*Your task*: Reproduce the records below exactly, but only between the lines holding "This screenshot has width=288, height=233." and "Select the Lønnstrinn", inclusive.

----- Supplied data -----

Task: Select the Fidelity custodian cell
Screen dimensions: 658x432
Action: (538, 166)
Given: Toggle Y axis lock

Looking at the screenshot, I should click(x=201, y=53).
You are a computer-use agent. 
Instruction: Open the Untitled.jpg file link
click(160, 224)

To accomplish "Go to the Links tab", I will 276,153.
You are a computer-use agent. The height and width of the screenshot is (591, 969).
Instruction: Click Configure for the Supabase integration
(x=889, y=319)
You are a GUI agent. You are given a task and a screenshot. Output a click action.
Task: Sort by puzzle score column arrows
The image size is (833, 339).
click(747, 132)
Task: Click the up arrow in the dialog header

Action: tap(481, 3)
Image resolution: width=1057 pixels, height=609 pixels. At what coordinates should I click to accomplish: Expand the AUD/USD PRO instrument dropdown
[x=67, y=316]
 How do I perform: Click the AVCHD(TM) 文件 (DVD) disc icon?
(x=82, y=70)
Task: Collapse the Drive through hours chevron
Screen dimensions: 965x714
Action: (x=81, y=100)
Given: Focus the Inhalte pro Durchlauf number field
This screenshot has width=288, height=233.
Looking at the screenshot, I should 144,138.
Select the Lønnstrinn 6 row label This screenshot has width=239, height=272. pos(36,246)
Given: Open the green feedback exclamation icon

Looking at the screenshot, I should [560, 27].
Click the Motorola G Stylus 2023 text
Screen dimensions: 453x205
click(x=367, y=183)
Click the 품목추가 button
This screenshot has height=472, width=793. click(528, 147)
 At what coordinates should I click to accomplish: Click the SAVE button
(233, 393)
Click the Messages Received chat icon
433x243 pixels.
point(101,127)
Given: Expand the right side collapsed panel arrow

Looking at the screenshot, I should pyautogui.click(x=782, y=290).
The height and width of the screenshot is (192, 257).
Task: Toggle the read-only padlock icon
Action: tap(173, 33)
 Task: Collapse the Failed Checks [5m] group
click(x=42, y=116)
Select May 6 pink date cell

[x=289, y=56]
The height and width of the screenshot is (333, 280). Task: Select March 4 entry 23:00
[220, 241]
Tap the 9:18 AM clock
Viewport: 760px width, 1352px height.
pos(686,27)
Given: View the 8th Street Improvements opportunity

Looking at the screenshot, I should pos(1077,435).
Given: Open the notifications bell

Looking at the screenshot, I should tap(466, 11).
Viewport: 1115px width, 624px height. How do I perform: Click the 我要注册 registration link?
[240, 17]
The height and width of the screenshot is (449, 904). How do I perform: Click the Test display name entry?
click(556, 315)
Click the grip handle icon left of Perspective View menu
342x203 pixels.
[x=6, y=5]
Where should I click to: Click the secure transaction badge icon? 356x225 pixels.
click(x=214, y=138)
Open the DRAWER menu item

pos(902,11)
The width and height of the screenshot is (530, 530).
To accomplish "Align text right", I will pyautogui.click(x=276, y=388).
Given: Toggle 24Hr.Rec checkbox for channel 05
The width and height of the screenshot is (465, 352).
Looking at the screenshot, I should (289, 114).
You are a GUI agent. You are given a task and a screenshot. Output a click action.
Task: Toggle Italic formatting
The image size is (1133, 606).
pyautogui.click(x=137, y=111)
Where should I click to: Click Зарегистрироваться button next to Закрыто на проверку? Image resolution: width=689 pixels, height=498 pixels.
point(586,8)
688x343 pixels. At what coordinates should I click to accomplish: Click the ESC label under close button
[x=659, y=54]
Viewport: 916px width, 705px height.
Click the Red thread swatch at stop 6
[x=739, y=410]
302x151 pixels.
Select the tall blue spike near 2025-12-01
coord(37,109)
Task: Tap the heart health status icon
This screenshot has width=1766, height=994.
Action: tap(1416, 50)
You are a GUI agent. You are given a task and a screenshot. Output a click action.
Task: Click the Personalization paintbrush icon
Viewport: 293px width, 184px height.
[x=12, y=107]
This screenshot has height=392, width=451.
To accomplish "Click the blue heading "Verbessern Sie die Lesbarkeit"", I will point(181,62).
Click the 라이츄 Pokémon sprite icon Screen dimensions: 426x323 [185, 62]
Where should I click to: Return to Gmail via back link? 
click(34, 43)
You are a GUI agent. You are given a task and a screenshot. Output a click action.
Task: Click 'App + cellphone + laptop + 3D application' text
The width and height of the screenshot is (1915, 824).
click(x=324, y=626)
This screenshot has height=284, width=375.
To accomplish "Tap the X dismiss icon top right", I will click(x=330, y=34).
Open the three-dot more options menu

-----

*Answer*:
This screenshot has width=288, height=233.
Looking at the screenshot, I should 144,138.
Select the Lønnstrinn 6 row label This screenshot has width=239, height=272. pos(36,246)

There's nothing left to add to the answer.